The findings were published in the peer-reviewed Nature Communications journal.

"Here we show evidence of the mortalities in Zimbabwe as fatal septicaemia associated with Bisgaard taxon 45, an unnamed close relative of Pasteurella multocida," they wrote.

According to the researchers, early on in the inquiry, poaching and deliberate poisoning were ruled out.

Infectious diseases, environmental poisoning, poaching, and increasing habitat stress as a result of the ongoing drought and climate change were some other possible explanations ruled out.

To arrive at the findings, the researchers said, "We analysed elephant carcasses and environmental samples and failed to find evidence of cyanobacterial or other intoxication.

"Post-mortem and histological findings suggest a bacterial septicaemia similar to haemorrhagic septicaemia caused by Pasteurella multocida."

Earlier on, after the deaths in Botswana and Zimbabwe, Pasteurella multocida was already suspected to have been behind the deaths of the elephants.

In 2018, Pasteurella multocida was behind the deaths of 200 000 Kazakh antelopes in Kazakhstan.

It can also kill cattle, buffalo, chickens, and other animals.

Its presence in the Kavango-Zambezi (KAZA) transfrontier, which covers Zimbabwe, Botswana, Angola, Zambia, and Namibia, is of great concern.

This is because the area is home to the largest elephant population in Africa, estimated to be 227 900 as of 2022.

About 58% of the elephants are in Botswana and 29% in Zimbabwe, both countries where the bacteria was detected.

Bisgaard taxon 45, the unnamed close relative of Pasteurella multocida, is a new phenomenon presenting new areas of study for scientists.

"The source of infection and route of transmission remains unknown in this outbreak.
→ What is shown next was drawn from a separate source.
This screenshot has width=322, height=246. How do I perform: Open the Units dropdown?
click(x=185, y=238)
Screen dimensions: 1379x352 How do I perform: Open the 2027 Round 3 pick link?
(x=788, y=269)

Bisgaard taxon 45 has been isolated from clinically healthy psittacines and may represent a previously unknown part of elephants' normal flora in this region," the scientists said.
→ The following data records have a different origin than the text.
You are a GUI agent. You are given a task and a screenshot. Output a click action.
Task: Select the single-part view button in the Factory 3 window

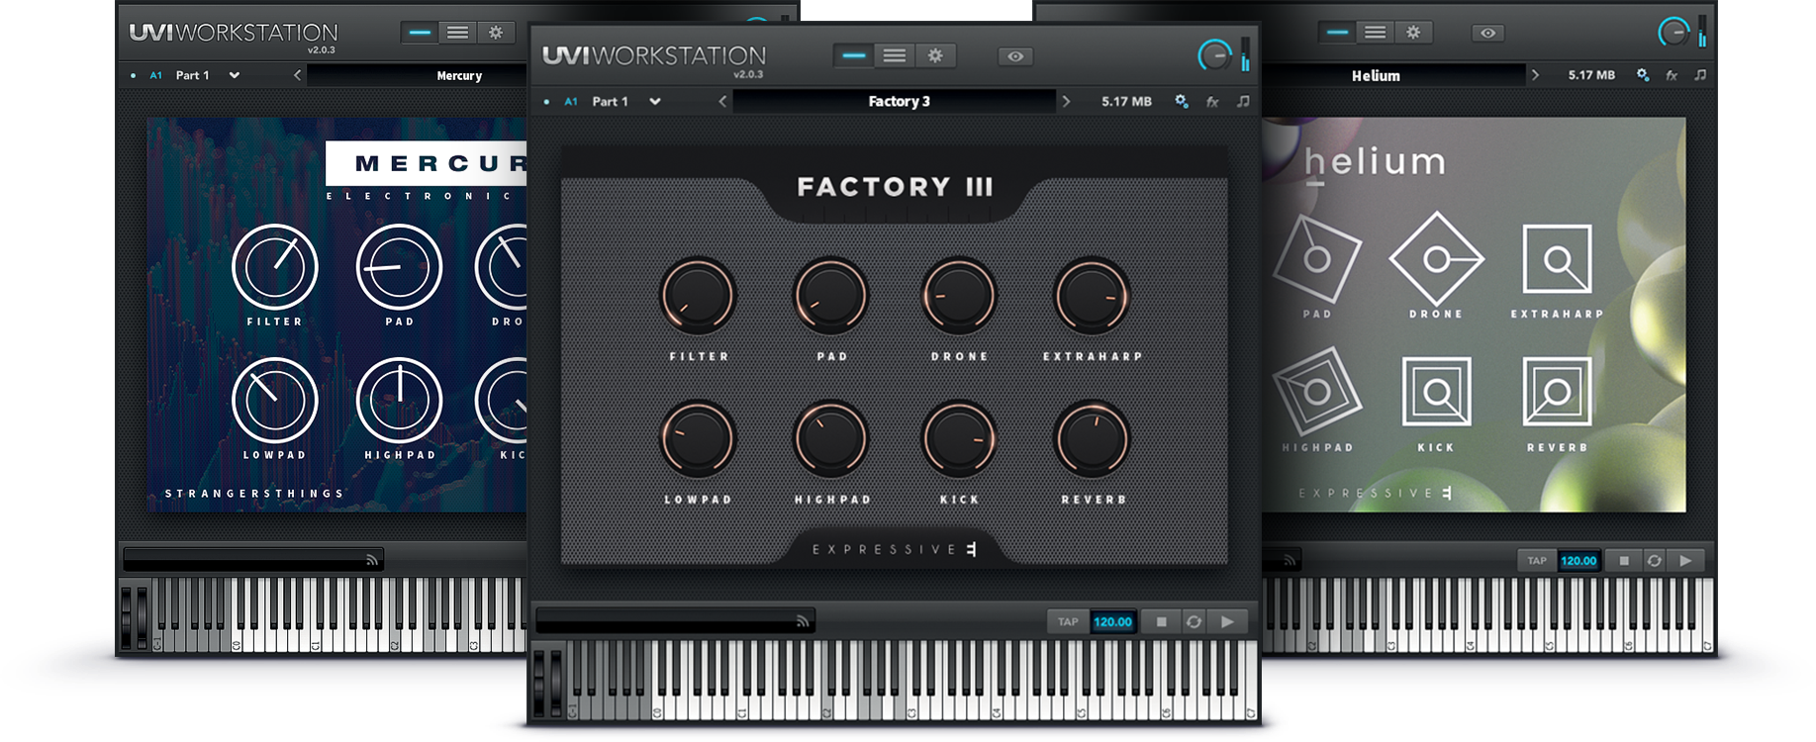[x=853, y=56]
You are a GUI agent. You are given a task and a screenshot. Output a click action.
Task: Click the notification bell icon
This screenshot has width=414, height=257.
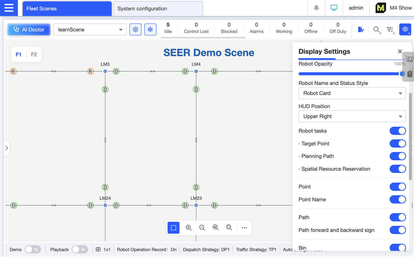pos(316,8)
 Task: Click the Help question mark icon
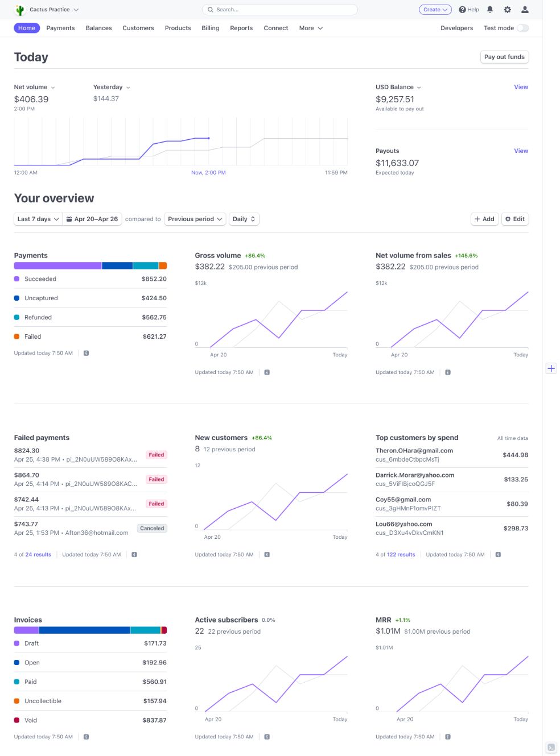click(462, 10)
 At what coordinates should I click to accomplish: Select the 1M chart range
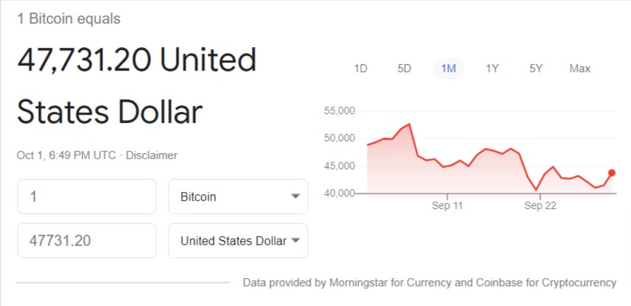pyautogui.click(x=448, y=68)
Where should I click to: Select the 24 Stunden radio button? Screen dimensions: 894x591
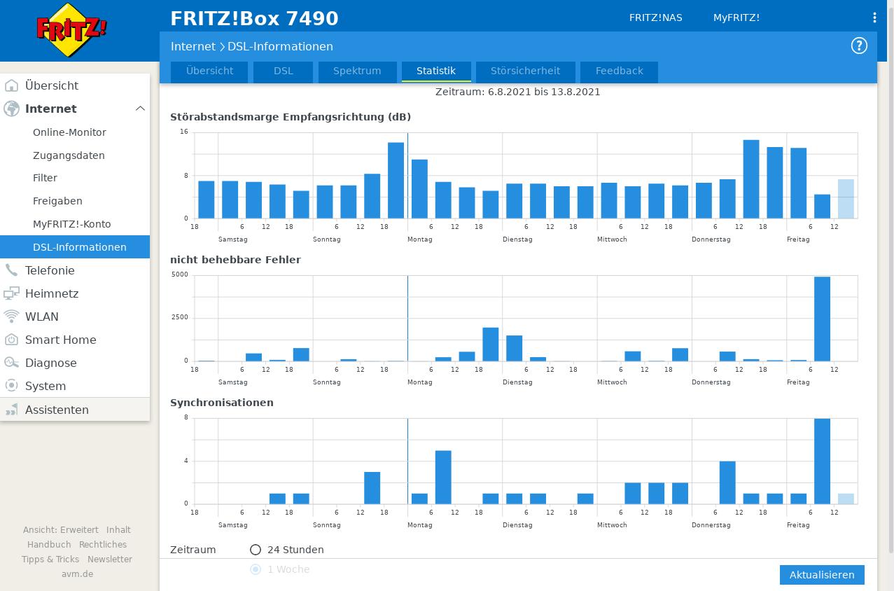coord(256,550)
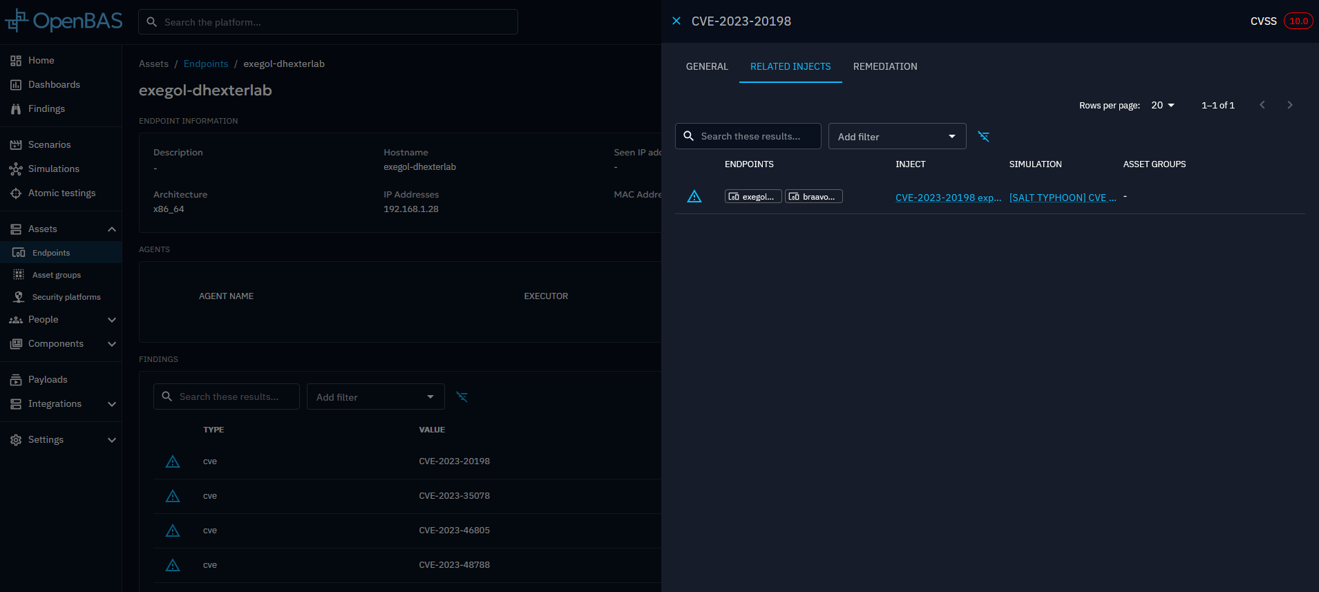The width and height of the screenshot is (1319, 592).
Task: Open the [SALT TYPHOON] CVE simulation link
Action: point(1062,198)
Researchers suspect that some of the cases from the KAZA in the past might have been passed off as anthrax.

"Past cases may have been missed because, for mortalities that were suspected to be anthrax at the time of post-mortem examination, samples for histopathology or bacterial culture were not collected and therefore not available to test if the elephants were found to be negative for anthrax," they said in their report.

They said their research faced bureaucratic challenges in both Zimbabwe and Botswana. They were unable to visit Botswana and instead relied on samples collected from dead elephants.
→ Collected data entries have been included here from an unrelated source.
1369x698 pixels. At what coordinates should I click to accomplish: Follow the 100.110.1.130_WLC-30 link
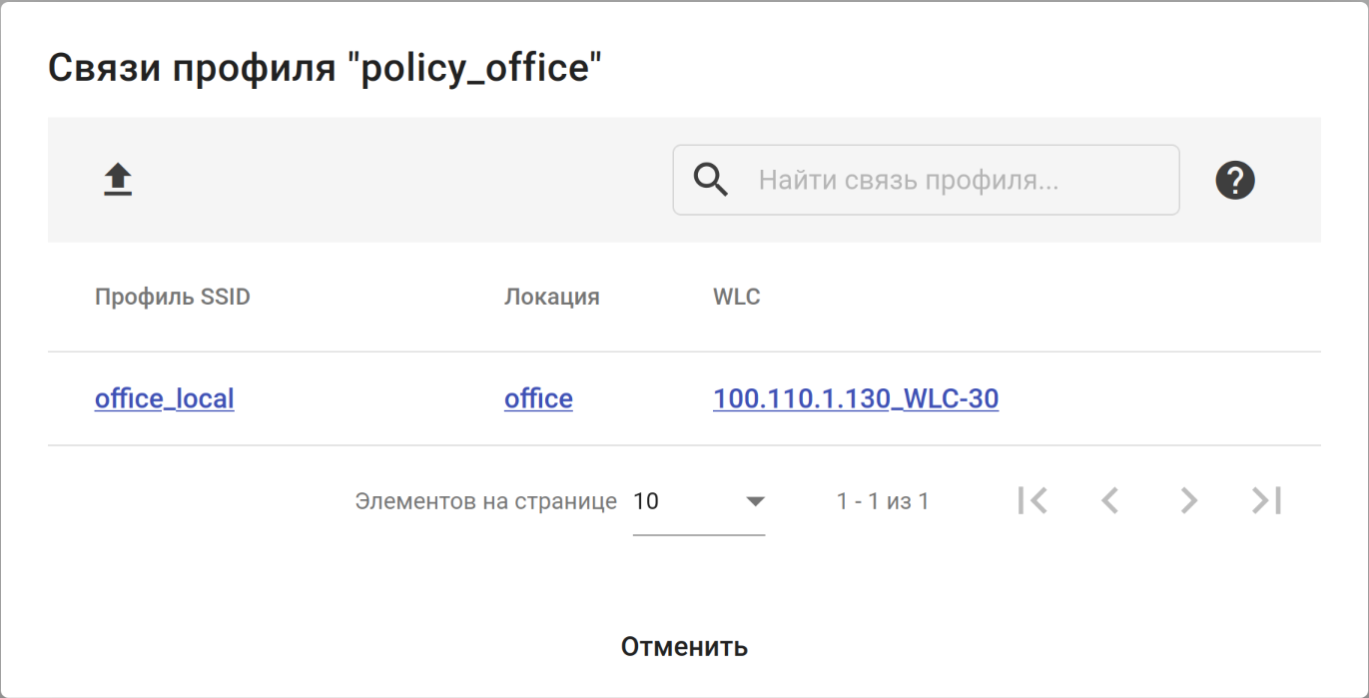click(x=856, y=399)
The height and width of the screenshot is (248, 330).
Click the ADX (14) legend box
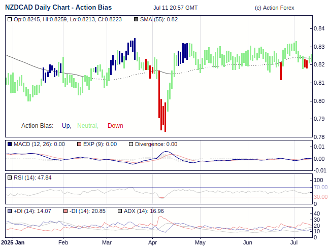click(x=120, y=211)
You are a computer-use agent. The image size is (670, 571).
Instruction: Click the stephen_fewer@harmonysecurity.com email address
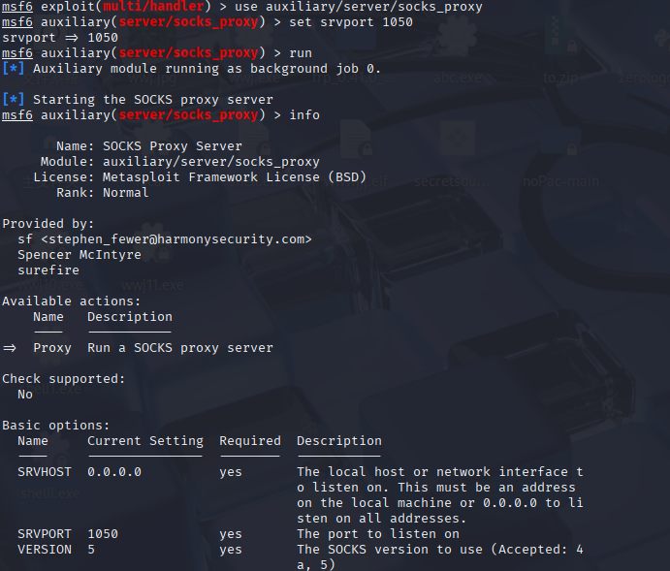[x=176, y=239]
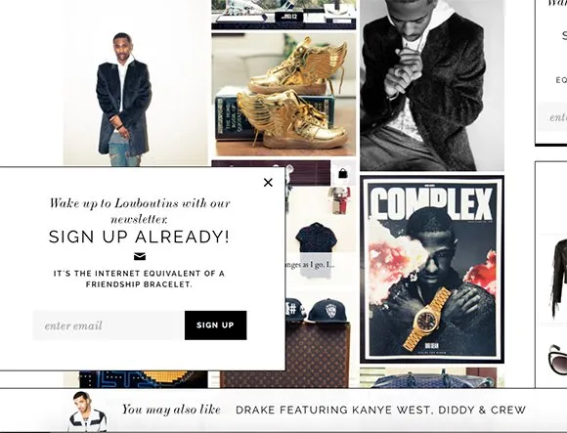Open black and white praying hands photo

(432, 85)
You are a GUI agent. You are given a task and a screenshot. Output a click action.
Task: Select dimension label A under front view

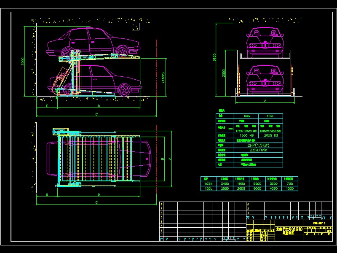(x=265, y=102)

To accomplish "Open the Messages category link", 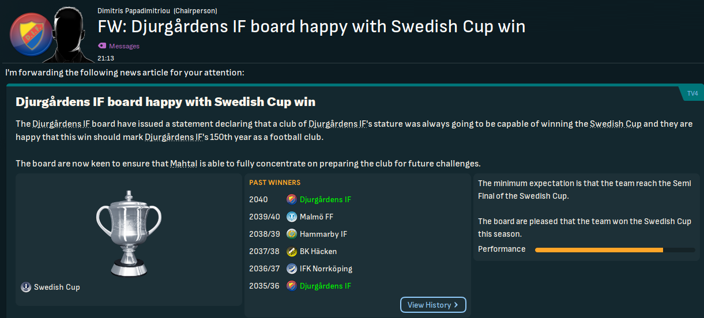I will pyautogui.click(x=124, y=46).
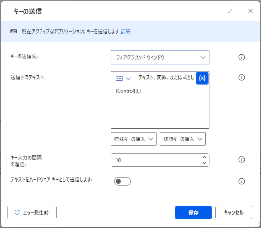Open the フォアグラウンド ウィンドウ dropdown
The height and width of the screenshot is (228, 261).
[160, 57]
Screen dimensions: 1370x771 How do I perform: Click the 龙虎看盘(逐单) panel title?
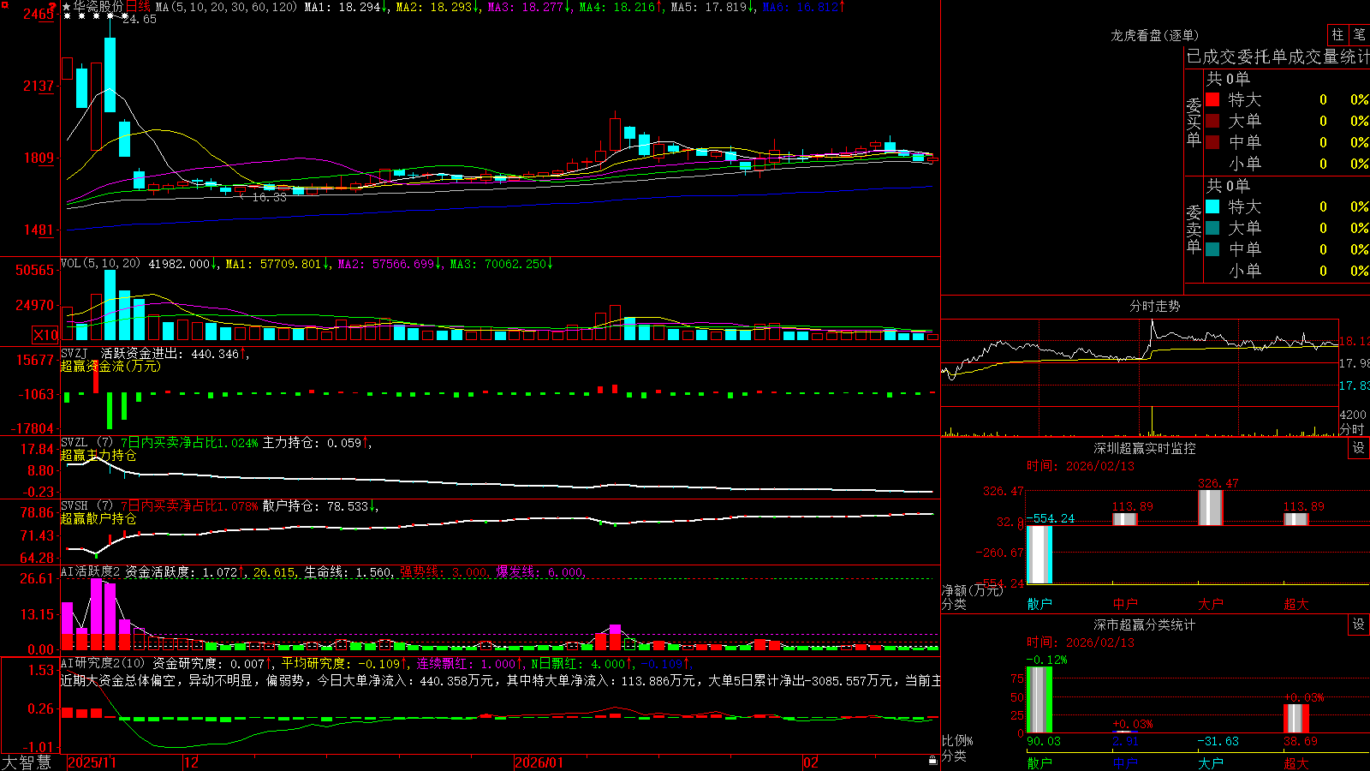1154,35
This could have led to the failure to identify Bisgaard taxon 45 earlier.

"It took 32 days to acquire permits to send samples to South Africa, and samples were only received at the laboratory eight weeks after collection, which is the likely reason for the failure to isolate Bisgaard taxon 45 there," they wrote.

Bisgaard taxon 45 adds to a long list of health challenges that pose a threat to the elephant population in Southern Africa, such as "tuberculosis, anthrax, elephant endotheliotropic herpesvirus, encephalomyocarditis virus, floppy trunk syndrome, and malicious poisoning."